My surgery put a pause on the physical component for a while as I recovered; I wasn’t allowed to put anything inside my vagina for eight weeks post-op, but my surgical team said that I could masturbate clitorally “whenever I felt ready.”

I felt ready around 3 weeks post-op, which surprised and delighted me. I thought I wouldn’t be interested in sex for months in fear of vaginal cuff dehiscience (improper closing of the wound where my cervix once was). I was nervous about muscle contractions, or the release of an orgasm. But the slow, gentle waves of pleasure that cascaded through me were like a warm bath soothing my swollen insides and stimulating my soul.

Tears formed at the corner of my eyes and rolled down my cheeks when I realized it was going to be okay. I was going to be okay.

Yes I was afraid to have penetrative sex. I have likened my cervix-less vagina to a sock chilling in my pelvis, waiting for the right (or wrong) insertion to flip it inside out. My pelvic physio and one of my surgeons both informed me that that is highly, highly unlikely. I was also afraid of losing the pleasure of cervical stimulation during sex, but so far that seems not to be an issue. In fact, I’m realizing I may have turned a pain into a “pleasurable” experience in order to cope with it.

I had penetrative sex with a partner after the eight-week mark and got so emotional when the pains I was used to anticipating during sex were suddenly absent that I melted into tears. When I realized I didn’t have to steel myself for what was coming. When I felt in my body, the right body, for the first time.

Kay, another endo friend can relate. “I find that I’m more in the mood than before, and I think a good part of it comes from having less anxiety or chances that it’ll bring me pain.

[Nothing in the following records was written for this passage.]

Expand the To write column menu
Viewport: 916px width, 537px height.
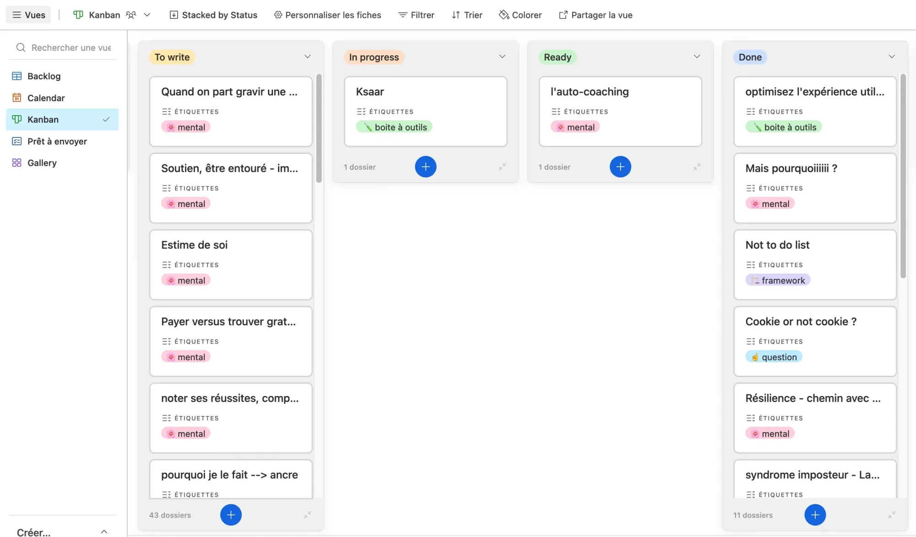[x=307, y=57]
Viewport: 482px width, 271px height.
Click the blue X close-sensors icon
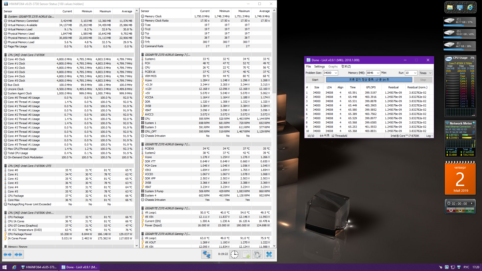269,254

Prior to hysterectomy, there might have been a 1 week window of the month where sex *wouldn’t* hurt, but it would be near impossible to track until you tried.”

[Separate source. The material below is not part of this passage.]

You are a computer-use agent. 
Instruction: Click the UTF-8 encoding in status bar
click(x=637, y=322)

I still experience some vulvodynia, or pain upon insertion, which plagued me before surgery as well, but a little — or a lot of — lube helps that, as does some gentle labia massage. Feeling more at home in my gender also gives me a new sexual curiosity I never had before that I’m eager to explore within a queer dynamic.

I masturbate nearly every day, but still hide behind the buffer of my favourite suction toy. For whatever reason, I’m feeling nervous to explore my newly cuffed vagina with my own hands. Like I’m afraid of what I’ll find up there. (Spoiler alert: nothing!). Sure, I’ve rubbed one out with my hands but fingering myself hasn’t made it to the menu just yet. Not that I did much of that before, but there was less hesitation.

I let my lover inside me and my pelvic physiotherapist — what aversion do I have to getting my own fingers up in there and poking around?

I know it’s okay, that this is an ongoing process — it’s only been three months! If my conversations with others were any indication, sex after hysterectomy continues to be a roller coaster, and is different for everyone.

For whatever reason, I’m feeling nervous to share post-surgery #RealWorldSex. I know it will come, but something about it feels even more vulnerable than before.

Vulnerable like placing my trust in someone to enter my home without me seeing them, and do with me as they like, within boundaries that I set. That I can set because I know and can trust my own body in a way I never could before. I can submit completely to sensation that I get to assign new meaning to. And that feels the most liberating of all.